In the public notice, they noted that two security researchers on June 7 submitted a report to the company’s bug bounty program, which could explain the unattributed activity.
“Based on our investigation to date, we have reason to believe the observed activity can be attributed to security researchers or customers conducting their own research,” they wrote. “Our investigation is ongoing, however, and subject to additional validation. Because this research spanned multiple organizations, some of our customers may have received related bug bounty submissions from the same researchers.”
Researchers’ Work Detected
Support cases were created for those customers that were probably queried as part of the security researchers’ activity. To ServiceNow, the researchers confirmed the IP addresses they used during their research and said they hadn’t taken screenshots of the data they were able to query, not used or kept any of it.

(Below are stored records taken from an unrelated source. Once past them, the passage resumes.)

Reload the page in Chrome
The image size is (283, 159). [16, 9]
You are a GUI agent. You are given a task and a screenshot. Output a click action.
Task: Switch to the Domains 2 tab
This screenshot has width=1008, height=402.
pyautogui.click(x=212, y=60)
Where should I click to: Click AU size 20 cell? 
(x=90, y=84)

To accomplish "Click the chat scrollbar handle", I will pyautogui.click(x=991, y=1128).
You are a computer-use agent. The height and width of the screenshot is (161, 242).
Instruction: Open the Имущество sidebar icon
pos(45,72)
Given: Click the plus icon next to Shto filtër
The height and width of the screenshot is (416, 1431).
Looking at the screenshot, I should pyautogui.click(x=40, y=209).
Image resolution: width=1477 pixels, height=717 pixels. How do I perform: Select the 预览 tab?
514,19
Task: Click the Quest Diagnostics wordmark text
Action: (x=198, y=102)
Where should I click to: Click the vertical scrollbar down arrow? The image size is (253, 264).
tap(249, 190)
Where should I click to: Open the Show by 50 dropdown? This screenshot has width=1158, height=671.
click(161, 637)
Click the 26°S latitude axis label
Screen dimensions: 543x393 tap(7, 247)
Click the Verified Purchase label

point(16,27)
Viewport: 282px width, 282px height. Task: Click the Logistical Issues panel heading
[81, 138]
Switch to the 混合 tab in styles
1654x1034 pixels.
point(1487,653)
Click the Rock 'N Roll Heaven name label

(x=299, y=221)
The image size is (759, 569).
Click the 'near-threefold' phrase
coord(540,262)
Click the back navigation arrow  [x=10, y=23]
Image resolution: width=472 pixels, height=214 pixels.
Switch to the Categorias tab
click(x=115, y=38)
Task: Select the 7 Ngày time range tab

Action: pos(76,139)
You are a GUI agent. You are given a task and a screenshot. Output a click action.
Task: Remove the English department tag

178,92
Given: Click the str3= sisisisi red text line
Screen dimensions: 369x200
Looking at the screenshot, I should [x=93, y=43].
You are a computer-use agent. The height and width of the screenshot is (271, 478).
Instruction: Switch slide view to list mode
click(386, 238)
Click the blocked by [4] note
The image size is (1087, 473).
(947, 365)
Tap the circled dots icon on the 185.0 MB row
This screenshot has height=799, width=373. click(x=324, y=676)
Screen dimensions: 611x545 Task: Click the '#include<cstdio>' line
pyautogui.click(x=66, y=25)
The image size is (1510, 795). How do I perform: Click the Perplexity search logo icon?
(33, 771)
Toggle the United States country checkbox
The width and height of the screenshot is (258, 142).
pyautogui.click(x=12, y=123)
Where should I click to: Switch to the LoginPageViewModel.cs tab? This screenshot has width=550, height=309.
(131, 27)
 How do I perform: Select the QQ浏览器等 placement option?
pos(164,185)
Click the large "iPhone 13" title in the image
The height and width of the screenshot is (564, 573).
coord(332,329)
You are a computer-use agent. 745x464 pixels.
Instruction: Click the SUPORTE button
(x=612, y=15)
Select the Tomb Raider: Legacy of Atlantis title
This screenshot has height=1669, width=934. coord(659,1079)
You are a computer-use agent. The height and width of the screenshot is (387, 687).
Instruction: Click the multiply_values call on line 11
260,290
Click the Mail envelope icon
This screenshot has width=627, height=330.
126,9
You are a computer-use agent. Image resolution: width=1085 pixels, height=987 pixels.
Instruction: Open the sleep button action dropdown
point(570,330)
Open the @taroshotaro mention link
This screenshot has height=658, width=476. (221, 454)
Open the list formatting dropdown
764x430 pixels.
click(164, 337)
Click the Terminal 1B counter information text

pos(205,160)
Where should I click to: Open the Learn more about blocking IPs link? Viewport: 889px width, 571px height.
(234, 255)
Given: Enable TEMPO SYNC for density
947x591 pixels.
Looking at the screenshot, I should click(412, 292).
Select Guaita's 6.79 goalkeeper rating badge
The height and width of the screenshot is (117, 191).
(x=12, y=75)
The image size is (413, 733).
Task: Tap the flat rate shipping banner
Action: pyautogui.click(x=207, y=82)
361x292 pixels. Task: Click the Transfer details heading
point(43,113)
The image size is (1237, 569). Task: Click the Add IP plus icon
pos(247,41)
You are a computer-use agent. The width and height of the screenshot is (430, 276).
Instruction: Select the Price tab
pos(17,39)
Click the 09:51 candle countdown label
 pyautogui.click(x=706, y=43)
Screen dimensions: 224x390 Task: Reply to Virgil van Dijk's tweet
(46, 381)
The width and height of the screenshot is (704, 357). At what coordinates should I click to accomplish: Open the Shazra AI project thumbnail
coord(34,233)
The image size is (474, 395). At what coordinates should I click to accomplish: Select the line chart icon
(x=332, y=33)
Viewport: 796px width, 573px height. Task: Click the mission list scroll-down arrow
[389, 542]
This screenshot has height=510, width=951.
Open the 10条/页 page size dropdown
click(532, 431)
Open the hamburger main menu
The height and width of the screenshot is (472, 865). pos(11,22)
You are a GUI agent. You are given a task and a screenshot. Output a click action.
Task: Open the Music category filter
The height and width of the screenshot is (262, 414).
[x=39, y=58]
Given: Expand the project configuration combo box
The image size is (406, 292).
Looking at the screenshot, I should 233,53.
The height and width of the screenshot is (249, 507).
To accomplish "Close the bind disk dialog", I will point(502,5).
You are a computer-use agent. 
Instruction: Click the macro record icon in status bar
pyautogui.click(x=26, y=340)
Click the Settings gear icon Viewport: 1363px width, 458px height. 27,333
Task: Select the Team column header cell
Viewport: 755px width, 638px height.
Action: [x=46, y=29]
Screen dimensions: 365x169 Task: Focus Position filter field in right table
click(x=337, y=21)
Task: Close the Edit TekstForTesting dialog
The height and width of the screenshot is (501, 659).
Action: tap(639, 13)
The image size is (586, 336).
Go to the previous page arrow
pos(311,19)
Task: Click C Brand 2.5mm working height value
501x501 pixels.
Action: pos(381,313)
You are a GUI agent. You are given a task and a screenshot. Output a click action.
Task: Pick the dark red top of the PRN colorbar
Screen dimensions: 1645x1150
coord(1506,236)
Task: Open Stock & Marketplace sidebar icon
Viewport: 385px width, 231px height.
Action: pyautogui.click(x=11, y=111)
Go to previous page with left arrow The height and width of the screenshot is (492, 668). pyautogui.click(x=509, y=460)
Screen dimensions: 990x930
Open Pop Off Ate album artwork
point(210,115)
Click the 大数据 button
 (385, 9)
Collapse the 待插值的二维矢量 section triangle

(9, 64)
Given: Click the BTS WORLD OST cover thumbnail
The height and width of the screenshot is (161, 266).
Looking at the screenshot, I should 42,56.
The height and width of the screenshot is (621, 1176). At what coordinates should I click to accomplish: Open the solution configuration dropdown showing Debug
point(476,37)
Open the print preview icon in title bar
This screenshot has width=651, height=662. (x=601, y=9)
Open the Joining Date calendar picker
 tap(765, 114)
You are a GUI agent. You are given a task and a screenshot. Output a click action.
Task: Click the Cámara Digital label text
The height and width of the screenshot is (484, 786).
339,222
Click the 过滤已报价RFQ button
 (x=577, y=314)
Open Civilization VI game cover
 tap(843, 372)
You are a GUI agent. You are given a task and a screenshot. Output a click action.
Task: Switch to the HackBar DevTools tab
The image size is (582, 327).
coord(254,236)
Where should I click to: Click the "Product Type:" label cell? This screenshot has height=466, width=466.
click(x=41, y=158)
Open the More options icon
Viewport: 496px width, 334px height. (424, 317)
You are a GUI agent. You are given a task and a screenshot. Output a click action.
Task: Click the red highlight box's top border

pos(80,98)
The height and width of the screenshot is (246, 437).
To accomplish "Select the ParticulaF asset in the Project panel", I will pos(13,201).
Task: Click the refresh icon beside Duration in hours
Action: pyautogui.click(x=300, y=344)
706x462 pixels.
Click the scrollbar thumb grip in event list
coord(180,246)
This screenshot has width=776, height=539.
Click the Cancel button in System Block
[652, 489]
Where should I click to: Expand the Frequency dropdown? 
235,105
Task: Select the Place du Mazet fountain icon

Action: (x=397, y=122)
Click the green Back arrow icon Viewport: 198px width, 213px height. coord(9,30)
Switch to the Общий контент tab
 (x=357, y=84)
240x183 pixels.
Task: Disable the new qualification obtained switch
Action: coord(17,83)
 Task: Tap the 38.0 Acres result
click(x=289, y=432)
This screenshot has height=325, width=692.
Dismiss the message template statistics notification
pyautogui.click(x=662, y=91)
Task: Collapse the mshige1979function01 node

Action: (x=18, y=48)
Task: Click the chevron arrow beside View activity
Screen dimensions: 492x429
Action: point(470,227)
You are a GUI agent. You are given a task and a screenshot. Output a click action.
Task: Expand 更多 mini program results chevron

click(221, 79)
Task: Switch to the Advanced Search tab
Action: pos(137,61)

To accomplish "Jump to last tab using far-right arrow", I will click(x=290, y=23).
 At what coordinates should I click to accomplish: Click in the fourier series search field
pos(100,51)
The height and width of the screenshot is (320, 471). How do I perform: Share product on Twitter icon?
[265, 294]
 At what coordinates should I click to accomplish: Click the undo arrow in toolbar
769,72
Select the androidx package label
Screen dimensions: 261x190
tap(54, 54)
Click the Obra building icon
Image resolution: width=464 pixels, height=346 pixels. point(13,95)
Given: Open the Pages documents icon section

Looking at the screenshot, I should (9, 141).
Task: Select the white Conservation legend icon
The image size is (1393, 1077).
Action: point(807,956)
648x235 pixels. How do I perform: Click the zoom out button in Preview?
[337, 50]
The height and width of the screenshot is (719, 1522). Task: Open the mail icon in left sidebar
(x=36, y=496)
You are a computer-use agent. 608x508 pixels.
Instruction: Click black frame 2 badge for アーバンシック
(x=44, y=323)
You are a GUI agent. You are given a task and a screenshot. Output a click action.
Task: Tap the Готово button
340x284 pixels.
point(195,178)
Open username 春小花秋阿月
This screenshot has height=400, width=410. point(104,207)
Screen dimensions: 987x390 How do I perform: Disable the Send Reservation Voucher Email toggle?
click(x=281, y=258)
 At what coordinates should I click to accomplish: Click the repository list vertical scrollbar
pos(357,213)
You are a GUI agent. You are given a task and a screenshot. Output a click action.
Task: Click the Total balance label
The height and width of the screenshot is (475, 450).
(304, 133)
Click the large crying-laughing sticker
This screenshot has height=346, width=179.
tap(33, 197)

The researchers also told ServiceNow that “they queried tables and fields only for purposes of validating their finding and submitting bug bounty reports,” according to the vendor.
Executives wrote that the security update addresses an endpoint configuration so that it limits access to authenticated users.
The security update changes an endpoint configuration to limit access to authenticated users. ServiceNow is evaluating whether to publish a CVE identifier for the vulnerability and is continuing its investigation. However, there’s no need right now for users to do anything.